Monday, September 30, 2013

Everything That Rises Must Converge...

   Mary Flannery O’Connor was born on March 25, 1925, in Savannah, Georgia, to Edward Francis O’Connor and Regina Cline O’Connor. Her family moved to Atlanta for her father’s work when O’Connor was a teenager but had to return to their home in Milledgeville, Georgia, after her father contracted lupus. He died three years later. O’Connor later studied at a private high school before entering George State College for Women, where she worked for the student newspaper and literary magazine. She had enjoyed writing since childhood, and the stories she composed in college merited admission to the master’s program at the University of Iowa’s writer’s workshop. There, she honed her craft and began publishing fiction. Her first story, “The Geranium,” appeared in Accent when she was only twenty-one and earned her both an award and a publishing contract for her first novel. She began working on the novel Wise Blood while working as a teaching assistant at the University of Iowa after receiving her master’s degree in 1947.
     O’Connor accepted an invitation to work on Wise Blood at Yaddo, a respected artist’s colony in Saratoga Springs, New York. Her publisher, however, disliked the initial drafts, so she switched publishers and submitted portions of the novel for publication in prominent journals such as the Paris Review. While visiting her mother in Georgia for Christmas, O’Connor’s health began to decline, and doctors ultimately diagnosed her with lupus, from which she would eventually die. Fearing that she would live only three more years as her father had, she left New York and decided to live with her mother on their Georgian dairy farm, Andalusia. O’Connor lived there quietly for several years until she completed and published Wise Blood in 1952. Critics condemned the novel as an affront to Christianity for its satire on American religious life but recognized O’Connor’s phenomenal talent as a writer.

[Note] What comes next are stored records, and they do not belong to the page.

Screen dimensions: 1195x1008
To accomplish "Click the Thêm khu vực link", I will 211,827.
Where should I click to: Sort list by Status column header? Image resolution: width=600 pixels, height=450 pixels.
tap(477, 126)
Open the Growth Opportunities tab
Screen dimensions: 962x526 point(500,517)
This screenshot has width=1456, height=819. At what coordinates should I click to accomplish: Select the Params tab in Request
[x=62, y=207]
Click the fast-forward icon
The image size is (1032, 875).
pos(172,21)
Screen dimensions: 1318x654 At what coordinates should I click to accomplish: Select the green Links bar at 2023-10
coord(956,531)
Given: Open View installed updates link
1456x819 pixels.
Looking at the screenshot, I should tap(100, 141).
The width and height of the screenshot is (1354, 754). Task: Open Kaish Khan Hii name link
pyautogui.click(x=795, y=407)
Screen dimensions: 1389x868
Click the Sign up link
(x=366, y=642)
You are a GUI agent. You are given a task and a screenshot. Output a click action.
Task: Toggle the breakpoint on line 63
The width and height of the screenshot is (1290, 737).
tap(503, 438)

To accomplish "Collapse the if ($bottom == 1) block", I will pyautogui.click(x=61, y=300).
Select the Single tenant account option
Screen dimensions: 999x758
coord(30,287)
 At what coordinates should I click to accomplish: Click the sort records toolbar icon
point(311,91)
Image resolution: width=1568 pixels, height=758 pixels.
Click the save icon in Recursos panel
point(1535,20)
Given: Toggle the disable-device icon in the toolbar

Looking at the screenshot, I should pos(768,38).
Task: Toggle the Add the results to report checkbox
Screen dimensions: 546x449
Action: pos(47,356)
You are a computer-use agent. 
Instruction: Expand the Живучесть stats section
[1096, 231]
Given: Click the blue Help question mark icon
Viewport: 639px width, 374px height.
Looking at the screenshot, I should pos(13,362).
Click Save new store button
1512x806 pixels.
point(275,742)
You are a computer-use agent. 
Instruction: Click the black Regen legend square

         O’Connor published her first collection of short stories, A Good Man Is Hard to Find, in 1955 and then followed up with a second novel in 1960, The Violent Bear It Away. Although critics loved her short fiction, her second novel suffered as Wise Blood had. Nevertheless, O’Connor’s reputation grew, and she continued to write, lecture, and teach until her death in 1964. Everything That Rises Must Converge, her second volume of short stories, was published posthumously in 1965, and she posthumously won the National Book Award in 1972 for her Collected Stories. O’Connor’s popularity has increased since her death, and many now deem her one of the best short story writers of the twentieth century.